What you will do: Select, from the data, each line where "computer" occurs.

(Pixel coordinate grounding data)

________________

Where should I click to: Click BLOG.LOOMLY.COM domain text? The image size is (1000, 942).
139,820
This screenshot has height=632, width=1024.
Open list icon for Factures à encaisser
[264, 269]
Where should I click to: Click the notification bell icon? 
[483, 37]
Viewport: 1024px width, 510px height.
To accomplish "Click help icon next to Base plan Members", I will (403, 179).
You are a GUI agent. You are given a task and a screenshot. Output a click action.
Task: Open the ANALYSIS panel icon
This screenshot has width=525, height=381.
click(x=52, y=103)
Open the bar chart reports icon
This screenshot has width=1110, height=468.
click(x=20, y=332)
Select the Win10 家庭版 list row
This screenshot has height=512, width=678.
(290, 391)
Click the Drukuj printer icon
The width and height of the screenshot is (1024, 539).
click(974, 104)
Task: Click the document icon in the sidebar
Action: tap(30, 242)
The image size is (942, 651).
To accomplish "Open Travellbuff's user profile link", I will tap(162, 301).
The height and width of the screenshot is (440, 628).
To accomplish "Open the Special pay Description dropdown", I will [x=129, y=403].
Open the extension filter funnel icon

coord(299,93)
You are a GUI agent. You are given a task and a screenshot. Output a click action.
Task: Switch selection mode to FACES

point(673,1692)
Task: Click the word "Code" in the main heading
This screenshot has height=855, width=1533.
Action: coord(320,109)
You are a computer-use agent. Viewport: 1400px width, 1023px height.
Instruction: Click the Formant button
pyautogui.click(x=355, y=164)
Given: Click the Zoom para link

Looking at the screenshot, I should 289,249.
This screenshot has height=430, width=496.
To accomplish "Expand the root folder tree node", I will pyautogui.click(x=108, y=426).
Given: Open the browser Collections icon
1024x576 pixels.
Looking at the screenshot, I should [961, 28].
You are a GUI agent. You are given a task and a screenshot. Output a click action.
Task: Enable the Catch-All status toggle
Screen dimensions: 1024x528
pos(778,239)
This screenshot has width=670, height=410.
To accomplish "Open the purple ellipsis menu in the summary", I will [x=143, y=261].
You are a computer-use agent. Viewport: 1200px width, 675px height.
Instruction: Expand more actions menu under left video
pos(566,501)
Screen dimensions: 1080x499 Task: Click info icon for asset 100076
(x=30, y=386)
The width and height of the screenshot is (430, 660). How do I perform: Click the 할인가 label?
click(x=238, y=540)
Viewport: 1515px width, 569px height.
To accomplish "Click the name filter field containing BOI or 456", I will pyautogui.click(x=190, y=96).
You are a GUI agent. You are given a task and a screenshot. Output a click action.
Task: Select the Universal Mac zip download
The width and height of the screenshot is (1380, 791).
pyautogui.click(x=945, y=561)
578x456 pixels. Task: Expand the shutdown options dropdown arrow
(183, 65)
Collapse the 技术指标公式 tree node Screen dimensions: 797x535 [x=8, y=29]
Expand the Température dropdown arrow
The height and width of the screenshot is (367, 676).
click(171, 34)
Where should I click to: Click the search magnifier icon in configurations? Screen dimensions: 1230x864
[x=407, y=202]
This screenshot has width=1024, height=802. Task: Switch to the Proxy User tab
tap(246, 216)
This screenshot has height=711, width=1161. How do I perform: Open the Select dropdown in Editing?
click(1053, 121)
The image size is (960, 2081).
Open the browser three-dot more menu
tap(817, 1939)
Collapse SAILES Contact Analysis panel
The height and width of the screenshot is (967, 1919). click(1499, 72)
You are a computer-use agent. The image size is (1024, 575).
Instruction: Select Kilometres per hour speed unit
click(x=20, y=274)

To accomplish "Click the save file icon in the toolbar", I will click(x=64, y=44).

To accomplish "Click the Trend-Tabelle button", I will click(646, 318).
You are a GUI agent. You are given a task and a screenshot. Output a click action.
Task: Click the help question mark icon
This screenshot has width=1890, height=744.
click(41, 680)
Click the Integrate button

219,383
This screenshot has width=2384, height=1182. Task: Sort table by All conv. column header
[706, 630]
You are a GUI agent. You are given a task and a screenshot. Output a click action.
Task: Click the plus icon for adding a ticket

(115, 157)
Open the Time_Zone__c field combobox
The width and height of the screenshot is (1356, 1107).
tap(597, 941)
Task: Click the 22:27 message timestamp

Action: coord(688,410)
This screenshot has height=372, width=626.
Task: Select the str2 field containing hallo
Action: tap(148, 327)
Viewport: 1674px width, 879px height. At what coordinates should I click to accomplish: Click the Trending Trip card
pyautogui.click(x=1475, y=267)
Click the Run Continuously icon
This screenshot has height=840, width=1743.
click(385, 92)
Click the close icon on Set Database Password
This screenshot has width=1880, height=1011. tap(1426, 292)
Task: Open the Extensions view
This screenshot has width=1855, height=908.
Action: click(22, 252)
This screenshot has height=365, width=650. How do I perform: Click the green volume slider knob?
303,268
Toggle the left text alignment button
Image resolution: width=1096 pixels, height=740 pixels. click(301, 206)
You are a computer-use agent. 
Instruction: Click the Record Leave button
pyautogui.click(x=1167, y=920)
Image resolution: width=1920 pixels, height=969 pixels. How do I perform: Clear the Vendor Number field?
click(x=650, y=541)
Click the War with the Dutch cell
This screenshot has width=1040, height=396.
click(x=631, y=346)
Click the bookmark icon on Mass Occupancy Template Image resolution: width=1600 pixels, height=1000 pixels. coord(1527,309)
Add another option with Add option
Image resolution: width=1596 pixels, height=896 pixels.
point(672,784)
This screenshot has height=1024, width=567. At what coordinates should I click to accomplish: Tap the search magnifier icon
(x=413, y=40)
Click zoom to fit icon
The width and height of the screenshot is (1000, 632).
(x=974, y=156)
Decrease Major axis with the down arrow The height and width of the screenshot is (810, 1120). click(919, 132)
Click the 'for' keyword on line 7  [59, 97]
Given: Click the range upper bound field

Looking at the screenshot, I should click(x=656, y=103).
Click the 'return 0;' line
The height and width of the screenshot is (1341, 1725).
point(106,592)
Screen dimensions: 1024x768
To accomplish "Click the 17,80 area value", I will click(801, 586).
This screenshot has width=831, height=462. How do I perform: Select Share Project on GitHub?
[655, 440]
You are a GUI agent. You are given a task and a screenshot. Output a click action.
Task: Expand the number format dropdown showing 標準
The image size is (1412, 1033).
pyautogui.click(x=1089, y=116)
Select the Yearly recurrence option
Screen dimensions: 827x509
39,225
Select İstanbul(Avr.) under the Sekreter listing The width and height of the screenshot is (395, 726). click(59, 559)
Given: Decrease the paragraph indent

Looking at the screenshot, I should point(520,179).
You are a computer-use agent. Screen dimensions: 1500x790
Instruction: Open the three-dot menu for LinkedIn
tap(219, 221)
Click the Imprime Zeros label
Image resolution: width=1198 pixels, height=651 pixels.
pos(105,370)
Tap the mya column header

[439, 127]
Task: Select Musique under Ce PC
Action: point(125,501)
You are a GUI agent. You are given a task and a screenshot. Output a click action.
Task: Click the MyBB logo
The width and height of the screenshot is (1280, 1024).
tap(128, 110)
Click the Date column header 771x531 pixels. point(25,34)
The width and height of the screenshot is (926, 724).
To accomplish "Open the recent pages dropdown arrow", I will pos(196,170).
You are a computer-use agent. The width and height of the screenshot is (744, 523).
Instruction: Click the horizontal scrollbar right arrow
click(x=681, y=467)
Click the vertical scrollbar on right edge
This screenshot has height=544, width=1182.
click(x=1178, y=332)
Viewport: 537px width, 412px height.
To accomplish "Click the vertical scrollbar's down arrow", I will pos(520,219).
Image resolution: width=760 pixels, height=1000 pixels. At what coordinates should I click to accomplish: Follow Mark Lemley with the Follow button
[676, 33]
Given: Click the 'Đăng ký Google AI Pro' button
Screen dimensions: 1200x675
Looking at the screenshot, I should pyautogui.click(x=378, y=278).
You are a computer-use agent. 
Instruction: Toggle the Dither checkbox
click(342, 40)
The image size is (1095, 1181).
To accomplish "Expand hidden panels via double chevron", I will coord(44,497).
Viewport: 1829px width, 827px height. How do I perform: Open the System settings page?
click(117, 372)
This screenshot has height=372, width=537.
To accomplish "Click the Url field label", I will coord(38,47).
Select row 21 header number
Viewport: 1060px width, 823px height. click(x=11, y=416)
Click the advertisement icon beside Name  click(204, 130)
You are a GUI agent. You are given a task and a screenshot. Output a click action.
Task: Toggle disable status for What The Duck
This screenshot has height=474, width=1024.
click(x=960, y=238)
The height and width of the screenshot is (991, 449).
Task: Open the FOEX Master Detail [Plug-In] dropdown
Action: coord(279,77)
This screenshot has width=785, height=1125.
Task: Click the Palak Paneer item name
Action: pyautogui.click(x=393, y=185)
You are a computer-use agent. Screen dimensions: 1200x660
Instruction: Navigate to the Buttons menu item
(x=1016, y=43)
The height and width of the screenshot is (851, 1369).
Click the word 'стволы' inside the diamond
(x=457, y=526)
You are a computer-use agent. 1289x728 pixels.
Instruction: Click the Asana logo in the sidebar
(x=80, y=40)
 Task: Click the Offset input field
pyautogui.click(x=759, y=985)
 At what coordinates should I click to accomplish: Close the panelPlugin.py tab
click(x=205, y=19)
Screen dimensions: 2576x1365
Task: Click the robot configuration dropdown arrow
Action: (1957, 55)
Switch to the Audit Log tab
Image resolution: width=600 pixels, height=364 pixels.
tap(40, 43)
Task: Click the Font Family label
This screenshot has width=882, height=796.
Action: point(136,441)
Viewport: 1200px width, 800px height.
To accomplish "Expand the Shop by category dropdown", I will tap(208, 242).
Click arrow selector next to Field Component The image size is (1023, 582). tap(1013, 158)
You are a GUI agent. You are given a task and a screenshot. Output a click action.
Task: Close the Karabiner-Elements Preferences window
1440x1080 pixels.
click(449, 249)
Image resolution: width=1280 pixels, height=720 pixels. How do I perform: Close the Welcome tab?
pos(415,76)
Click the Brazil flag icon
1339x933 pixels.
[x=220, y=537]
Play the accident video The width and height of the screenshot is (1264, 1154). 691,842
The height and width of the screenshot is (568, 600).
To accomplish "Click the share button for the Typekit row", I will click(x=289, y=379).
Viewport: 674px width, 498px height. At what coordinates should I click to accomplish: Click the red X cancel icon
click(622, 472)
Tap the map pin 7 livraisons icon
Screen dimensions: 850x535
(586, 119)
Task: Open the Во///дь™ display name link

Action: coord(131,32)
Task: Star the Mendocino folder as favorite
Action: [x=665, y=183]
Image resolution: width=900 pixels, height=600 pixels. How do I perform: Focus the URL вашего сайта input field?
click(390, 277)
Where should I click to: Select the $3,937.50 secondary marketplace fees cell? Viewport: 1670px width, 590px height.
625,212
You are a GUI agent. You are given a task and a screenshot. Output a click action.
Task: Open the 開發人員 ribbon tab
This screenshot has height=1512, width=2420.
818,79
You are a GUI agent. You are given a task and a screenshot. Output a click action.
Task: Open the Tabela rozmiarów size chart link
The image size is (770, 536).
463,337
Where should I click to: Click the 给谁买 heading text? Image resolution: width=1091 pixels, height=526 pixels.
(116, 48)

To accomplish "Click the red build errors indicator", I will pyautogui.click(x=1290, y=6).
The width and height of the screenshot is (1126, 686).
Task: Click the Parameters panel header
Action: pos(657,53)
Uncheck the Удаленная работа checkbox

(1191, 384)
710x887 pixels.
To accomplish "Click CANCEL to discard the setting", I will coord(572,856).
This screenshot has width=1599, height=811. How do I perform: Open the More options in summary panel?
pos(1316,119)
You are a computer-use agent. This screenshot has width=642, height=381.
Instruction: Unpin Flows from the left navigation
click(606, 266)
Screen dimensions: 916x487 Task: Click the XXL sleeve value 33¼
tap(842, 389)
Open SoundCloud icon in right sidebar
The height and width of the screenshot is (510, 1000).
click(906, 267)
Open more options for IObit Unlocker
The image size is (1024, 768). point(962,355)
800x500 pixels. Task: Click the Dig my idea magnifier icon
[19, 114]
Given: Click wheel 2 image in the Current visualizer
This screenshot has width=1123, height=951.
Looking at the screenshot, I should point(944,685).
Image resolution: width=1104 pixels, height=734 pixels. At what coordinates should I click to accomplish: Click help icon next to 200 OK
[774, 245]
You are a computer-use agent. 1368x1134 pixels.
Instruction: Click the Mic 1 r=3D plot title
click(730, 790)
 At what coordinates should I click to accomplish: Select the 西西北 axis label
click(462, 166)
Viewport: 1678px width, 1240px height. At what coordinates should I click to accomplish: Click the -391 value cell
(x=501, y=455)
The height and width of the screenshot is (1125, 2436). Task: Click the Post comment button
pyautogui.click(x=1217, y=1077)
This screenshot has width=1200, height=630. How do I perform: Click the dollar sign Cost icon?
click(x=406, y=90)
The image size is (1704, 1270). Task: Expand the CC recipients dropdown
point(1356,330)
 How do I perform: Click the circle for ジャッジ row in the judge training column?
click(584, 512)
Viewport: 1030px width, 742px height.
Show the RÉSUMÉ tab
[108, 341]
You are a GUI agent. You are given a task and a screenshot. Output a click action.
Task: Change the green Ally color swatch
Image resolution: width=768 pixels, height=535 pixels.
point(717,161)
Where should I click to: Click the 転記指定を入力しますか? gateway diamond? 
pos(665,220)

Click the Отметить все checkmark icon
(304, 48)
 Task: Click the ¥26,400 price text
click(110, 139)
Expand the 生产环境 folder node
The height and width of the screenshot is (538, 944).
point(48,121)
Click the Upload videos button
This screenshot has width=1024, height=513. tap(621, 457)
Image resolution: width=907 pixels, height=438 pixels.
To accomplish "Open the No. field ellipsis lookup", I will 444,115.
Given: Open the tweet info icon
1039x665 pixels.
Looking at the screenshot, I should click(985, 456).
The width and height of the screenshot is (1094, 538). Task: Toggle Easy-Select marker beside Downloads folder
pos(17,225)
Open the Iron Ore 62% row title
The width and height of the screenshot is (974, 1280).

________________

Response to the task:
You are a computer-use agent. Viewport: 1400px width, 1023px height.
You are a computer-use agent. Viewport: 1200px width, 675px height.
You are a computer-use agent. The image size is (1024, 575).
You are a computer-use agent. 
You are a computer-use agent. Screen dimensions: 1500x790
You are a computer-use agent. The width and height of the screenshot is (744, 523).
You are a computer-use agent. 
You are a computer-use agent. Screen dimensions: 1200x660
You are a computer-use agent. 1289x728 pixels.
You are a computer-use agent. This screenshot has width=642, height=381.
You are a computer-use agent. 1368x1134 pixels.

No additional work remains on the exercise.